Each entry below needs to be copied exactly, with nothing dropped.
╭─ Input for this task
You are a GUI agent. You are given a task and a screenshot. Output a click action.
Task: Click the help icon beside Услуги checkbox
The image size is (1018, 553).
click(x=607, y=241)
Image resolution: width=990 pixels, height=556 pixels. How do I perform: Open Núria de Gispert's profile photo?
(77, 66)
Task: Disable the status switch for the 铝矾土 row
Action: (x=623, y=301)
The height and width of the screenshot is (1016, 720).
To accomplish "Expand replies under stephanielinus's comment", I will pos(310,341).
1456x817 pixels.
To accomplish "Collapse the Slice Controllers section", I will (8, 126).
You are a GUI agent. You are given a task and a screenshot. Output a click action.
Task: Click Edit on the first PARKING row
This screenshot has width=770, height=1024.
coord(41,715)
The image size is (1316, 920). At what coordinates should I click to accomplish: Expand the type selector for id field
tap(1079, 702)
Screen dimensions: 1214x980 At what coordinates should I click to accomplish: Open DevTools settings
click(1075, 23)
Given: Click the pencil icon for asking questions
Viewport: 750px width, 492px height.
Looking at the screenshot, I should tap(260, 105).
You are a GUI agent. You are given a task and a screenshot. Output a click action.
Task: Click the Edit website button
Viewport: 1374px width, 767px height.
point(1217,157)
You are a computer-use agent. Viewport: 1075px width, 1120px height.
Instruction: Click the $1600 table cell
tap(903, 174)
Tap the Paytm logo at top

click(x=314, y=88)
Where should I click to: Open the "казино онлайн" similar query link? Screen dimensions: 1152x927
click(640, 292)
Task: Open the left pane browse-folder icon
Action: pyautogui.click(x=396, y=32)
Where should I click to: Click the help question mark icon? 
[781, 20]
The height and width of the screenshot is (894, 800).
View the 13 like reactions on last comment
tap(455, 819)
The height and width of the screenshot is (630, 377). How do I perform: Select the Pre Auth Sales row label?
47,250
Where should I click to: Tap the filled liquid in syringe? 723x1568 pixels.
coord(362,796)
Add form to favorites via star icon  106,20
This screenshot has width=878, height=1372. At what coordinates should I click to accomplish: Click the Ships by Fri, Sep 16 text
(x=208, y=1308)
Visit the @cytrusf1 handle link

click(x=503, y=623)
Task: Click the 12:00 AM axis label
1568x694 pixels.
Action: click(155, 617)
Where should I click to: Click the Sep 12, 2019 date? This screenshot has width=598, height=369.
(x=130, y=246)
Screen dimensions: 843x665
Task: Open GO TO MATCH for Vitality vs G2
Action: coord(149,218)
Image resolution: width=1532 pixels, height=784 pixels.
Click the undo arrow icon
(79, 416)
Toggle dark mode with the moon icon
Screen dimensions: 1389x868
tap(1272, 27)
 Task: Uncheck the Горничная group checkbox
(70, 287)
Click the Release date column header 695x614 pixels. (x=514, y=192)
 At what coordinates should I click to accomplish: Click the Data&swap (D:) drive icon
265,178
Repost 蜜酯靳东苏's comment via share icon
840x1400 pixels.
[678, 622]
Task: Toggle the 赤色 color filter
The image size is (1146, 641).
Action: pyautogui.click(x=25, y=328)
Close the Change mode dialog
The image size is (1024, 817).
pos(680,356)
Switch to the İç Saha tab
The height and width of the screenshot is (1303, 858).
╰─
- _Response box_:
You are a GUI agent. You are given a task and a screenshot. Output a click action.
Task: Click the help icon beside Услуги checkbox
The image size is (1018, 553).
click(x=607, y=241)
Image resolution: width=990 pixels, height=556 pixels. How do I perform: Open Núria de Gispert's profile photo?
(77, 66)
Task: Disable the status switch for the 铝矾土 row
Action: (x=623, y=301)
The height and width of the screenshot is (1016, 720).
To accomplish "Expand replies under stephanielinus's comment", I will pos(310,341).
1456x817 pixels.
To accomplish "Collapse the Slice Controllers section", I will (8, 126).
You are a GUI agent. You are given a task and a screenshot. Output a click action.
Task: Click Edit on the first PARKING row
This screenshot has width=770, height=1024.
coord(41,715)
The image size is (1316, 920). At what coordinates should I click to accomplish: Expand the type selector for id field
tap(1079, 702)
Screen dimensions: 1214x980 At what coordinates should I click to accomplish: Open DevTools settings
click(1075, 23)
Given: Click the pencil icon for asking questions
Viewport: 750px width, 492px height.
Looking at the screenshot, I should tap(260, 105).
You are a GUI agent. You are given a task and a screenshot. Output a click action.
Task: Click the Edit website button
Viewport: 1374px width, 767px height.
point(1217,157)
You are a computer-use agent. Viewport: 1075px width, 1120px height.
Instruction: Click the $1600 table cell
tap(903, 174)
Tap the Paytm logo at top

click(x=314, y=88)
Where should I click to: Open the "казино онлайн" similar query link? Screen dimensions: 1152x927
click(640, 292)
Task: Open the left pane browse-folder icon
Action: pyautogui.click(x=396, y=32)
Where should I click to: Click the help question mark icon? 
[781, 20]
The height and width of the screenshot is (894, 800).
View the 13 like reactions on last comment
tap(455, 819)
The height and width of the screenshot is (630, 377). How do I perform: Select the Pre Auth Sales row label?
47,250
Where should I click to: Tap the filled liquid in syringe? 723x1568 pixels.
coord(362,796)
Add form to favorites via star icon  106,20
This screenshot has width=878, height=1372. At what coordinates should I click to accomplish: Click the Ships by Fri, Sep 16 text
(x=208, y=1308)
Visit the @cytrusf1 handle link

click(x=503, y=623)
Task: Click the 12:00 AM axis label
1568x694 pixels.
Action: click(155, 617)
Where should I click to: Click the Sep 12, 2019 date? This screenshot has width=598, height=369.
(x=130, y=246)
Screen dimensions: 843x665
Task: Open GO TO MATCH for Vitality vs G2
Action: coord(149,218)
Image resolution: width=1532 pixels, height=784 pixels.
Click the undo arrow icon
(79, 416)
Toggle dark mode with the moon icon
Screen dimensions: 1389x868
tap(1272, 27)
 Task: Uncheck the Горничная group checkbox
(70, 287)
Click the Release date column header 695x614 pixels. (x=514, y=192)
 At what coordinates should I click to accomplish: Click the Data&swap (D:) drive icon
265,178
Repost 蜜酯靳东苏's comment via share icon
840x1400 pixels.
[678, 622]
Task: Toggle the 赤色 color filter
The image size is (1146, 641).
Action: pyautogui.click(x=25, y=328)
Close the Change mode dialog
The image size is (1024, 817).
pos(680,356)
Switch to the İç Saha tab
The height and width of the screenshot is (1303, 858).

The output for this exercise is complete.